# [RECORDS SUPPLIED]
^^^^
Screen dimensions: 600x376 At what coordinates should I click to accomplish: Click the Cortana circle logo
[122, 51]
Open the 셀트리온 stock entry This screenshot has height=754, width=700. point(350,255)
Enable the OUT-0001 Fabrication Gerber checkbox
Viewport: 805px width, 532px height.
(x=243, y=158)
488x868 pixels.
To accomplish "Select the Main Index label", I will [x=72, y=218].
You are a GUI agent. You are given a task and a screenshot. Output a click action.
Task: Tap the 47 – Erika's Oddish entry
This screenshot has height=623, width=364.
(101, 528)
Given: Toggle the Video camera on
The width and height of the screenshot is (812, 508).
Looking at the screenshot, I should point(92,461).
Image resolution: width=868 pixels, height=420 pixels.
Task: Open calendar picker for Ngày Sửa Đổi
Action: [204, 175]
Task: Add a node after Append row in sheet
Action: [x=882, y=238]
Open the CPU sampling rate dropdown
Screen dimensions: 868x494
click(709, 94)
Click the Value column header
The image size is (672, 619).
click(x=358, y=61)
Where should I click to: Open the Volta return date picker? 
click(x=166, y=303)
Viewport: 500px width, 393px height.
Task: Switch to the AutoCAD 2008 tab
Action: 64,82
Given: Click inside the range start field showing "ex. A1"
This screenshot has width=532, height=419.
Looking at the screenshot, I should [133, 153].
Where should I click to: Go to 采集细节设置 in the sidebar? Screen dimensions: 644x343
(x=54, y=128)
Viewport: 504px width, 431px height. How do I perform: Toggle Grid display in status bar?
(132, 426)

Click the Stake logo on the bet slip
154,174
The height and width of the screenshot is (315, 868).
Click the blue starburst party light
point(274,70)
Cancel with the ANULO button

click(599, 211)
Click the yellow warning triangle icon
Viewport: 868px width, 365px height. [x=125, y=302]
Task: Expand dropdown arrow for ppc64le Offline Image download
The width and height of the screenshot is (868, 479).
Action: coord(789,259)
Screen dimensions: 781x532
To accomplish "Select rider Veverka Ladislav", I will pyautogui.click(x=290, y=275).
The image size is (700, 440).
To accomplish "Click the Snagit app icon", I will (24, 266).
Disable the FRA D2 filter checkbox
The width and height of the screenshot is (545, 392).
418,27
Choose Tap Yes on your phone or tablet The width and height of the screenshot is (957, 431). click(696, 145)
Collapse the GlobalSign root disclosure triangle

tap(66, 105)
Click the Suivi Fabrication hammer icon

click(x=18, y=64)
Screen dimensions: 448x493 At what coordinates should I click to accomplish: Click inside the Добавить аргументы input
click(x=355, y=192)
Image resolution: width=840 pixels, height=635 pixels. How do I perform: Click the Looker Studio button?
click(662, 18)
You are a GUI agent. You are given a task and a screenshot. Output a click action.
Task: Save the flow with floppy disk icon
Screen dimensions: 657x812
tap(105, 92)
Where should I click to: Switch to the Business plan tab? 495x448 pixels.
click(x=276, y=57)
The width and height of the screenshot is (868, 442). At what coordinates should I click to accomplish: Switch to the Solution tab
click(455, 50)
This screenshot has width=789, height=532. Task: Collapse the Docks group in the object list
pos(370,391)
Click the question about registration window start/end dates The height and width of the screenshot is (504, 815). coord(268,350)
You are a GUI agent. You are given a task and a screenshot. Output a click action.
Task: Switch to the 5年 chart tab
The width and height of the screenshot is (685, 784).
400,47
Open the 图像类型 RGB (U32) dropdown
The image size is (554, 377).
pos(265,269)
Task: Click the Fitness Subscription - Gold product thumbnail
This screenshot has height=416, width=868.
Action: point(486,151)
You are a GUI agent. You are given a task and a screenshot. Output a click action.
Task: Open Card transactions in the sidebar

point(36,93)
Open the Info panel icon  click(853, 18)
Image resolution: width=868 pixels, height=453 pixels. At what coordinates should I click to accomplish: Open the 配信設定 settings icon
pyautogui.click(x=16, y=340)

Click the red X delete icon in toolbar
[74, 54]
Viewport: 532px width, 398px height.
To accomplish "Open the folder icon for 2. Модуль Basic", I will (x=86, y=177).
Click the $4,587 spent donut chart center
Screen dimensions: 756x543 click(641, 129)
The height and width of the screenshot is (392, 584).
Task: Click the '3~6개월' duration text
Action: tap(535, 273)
^^^^
# [EXERCISE BRIEF]
Report every line in the data that holds "Select", copying each one.

# [RESPONSE]
To accomplish "Select the Main Index label", I will [x=72, y=218].
To accomplish "Select rider Veverka Ladislav", I will pyautogui.click(x=290, y=275).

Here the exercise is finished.